Fin 2025, des luttes pour les salaires ont eu lieu dans de nombreuses entreprises : Essilor en novembre, Arkema-Marseille en décembre… suite à des Négociations Annuelles Obligatoires (NAO) désastreuses pour les salariés. En moyenne, en 2026, les budgets NAO sont de +1,7 % contre 2,5 % en 2025, privilégiant les augmentations individuelles et non générales. La grève de 13 jours des salariés d’Arkema a permis de rehausser la valeur du talon (augmentation minimale) de 35 € à 50 €. Sur cette lancée, le syndicat Sud-rail a déjà appelé à une journée de grève de la SNCF le 13 janvier en revendiquant, entre autres, une hausse générale des salaires de 400 € et l’octroi d’un 13ème mois pour les cheminots.
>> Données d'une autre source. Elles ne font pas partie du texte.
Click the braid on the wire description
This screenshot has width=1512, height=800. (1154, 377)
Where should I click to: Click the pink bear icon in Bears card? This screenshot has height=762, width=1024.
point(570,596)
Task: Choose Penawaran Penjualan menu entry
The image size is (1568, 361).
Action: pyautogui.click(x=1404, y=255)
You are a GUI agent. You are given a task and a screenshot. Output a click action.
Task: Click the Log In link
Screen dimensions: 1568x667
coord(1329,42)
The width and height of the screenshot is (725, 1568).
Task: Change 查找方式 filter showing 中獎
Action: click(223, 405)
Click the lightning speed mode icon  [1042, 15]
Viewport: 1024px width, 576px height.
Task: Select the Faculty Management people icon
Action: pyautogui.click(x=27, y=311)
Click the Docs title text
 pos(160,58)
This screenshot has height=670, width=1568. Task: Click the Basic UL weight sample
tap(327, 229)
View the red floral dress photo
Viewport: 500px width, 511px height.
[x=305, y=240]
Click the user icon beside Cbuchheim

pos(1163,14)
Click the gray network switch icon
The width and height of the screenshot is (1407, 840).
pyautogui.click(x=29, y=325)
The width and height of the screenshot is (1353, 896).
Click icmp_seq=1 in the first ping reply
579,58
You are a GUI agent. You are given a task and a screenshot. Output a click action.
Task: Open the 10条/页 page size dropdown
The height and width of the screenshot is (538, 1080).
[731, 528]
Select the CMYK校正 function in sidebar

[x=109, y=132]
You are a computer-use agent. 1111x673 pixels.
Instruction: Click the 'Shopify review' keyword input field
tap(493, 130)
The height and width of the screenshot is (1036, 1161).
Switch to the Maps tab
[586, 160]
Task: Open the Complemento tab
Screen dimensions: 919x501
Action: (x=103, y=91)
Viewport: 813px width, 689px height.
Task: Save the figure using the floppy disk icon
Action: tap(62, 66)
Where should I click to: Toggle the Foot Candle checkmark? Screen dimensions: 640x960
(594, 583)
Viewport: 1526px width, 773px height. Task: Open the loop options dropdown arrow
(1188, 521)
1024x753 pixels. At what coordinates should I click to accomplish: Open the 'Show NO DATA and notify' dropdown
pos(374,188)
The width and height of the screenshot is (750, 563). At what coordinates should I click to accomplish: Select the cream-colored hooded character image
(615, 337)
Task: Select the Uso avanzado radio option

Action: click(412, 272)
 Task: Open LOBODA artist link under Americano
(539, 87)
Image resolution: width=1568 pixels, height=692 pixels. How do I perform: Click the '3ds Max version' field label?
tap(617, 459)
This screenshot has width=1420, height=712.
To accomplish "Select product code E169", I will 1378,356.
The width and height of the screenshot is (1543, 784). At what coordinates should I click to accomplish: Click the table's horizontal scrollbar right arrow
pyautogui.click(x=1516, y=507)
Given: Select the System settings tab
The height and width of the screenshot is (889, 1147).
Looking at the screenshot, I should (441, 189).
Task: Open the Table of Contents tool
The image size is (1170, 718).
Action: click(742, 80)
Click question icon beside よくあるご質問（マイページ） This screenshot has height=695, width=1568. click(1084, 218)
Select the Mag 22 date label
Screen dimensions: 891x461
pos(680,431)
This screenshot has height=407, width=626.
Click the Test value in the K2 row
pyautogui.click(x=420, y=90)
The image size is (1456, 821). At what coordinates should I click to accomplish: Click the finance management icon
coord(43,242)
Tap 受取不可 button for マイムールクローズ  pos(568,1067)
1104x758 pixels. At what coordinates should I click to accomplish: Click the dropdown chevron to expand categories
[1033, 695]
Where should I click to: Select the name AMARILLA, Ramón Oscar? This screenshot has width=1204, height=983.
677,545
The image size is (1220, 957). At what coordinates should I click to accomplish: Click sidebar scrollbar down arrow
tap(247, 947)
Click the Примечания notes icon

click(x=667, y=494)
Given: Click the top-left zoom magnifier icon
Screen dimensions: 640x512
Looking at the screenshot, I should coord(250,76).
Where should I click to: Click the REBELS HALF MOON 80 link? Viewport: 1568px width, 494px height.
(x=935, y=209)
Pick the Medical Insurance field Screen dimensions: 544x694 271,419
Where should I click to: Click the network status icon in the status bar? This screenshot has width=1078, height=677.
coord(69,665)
Une grève est possible à EDF suite à l’échec des NAO de décembre et la décision unilatérale de la direction, vivement critiquée par les syndicats.

Ces luttes restent avant tout défensives au vu des attaques du budget et de l’inflation, mais elles montrent que des travailleurs sont prêts à se rassembler et agir pour porter nos intérêts de classe face au patronat, ce qui constitue une base solide pour les prochaines luttes de masse qui seront nécessaires.